At McNally Robinson's last night there were a lot of faces I hadn't seen in years and a few new ones too! Fellow writer and blogger Seeley Deborn was one of them. Seeley moved from the west coast to Winnipeg just days before my reading and yet she still managed to make it out. What a sweetheart, huh? Check out her blog at http://seeleydeborn.blogspot.com/
As I flew home earlier today, a lot of you were still on my mind, mostly because it was such a quick trip and I would have loved to have had more time to talk to everyone individually.
Thanks to Jim ( my father-in-law) for arranging lunch the day of the reading and to Roberta and Tom, for taking me out for dinner that night. Kendra, I sure hope you're feeling better soon. My heart goes out to you, kiddo.

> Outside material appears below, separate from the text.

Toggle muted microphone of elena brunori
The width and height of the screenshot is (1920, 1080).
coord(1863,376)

Alle, Brianna and Rayan, I'll be pacing my office trying to figure out how to fit you into the next book as walk-on characters. And, yes, Dean, even though I would have ZERO say in casting or anything else relating to it, I'll pass your name along if/when movie rights are ever sold for any of my books. Leave it with me!
A huge hug for Linda Holeman (one of my mentors and all time favorite authors) for making me such a lovely dinner the night I arrived and for introducing me at my reading the next night. Stop by her website at http://www.lindaholeman.com/ and check out all her work, inc/her internationally acclaimed novel The Linnet Bird (sold in 15 languages) which was was followed by Moonlit Cage, the 2nd in a trilogy set that will be complete in spring of 2008 when Linda's 3rd, titled Chutney Mary, set in 1870s Punjab, will be published.

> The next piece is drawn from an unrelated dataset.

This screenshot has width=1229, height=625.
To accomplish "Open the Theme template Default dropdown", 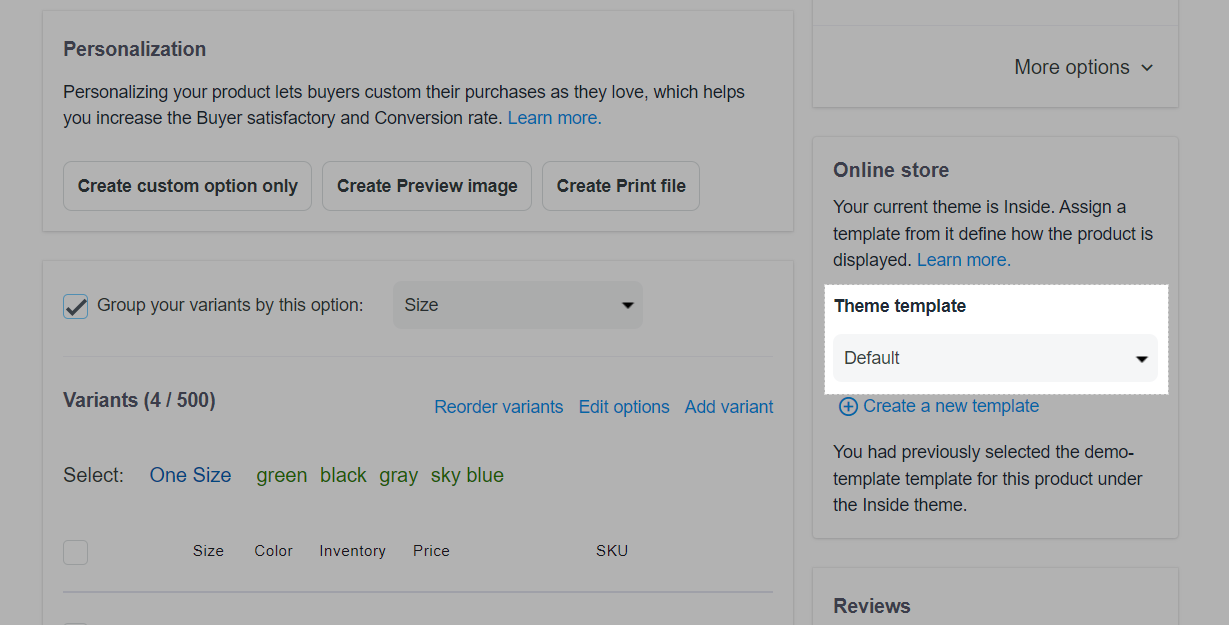I will coord(995,358).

Two final notes: First, take a few seconds to pop by Mia King's blog at this link http://miaking.wordpress.com/. Mia's debut novel Good Things has been doing incredibly well and she just announced an interesting contest you might want to jump in on!
Secondly, Romance Junkies gave The Penny Tree a wonderful review I had to share -- The Penny Tree is a touching story of a failed marriage and the family involved. Holly Kennedy has done a wonderful job of illustrating the impact a child’s illness can have on a family, and how love isn’t always enough to save a relationship. The mystery of the ad-taker’s identity gives a note of hope and anticipation for something wonderful, keeping the story from being overly sorrowful. Emotional and thought-provoking, this would be a good choice for a reader’s group discussion.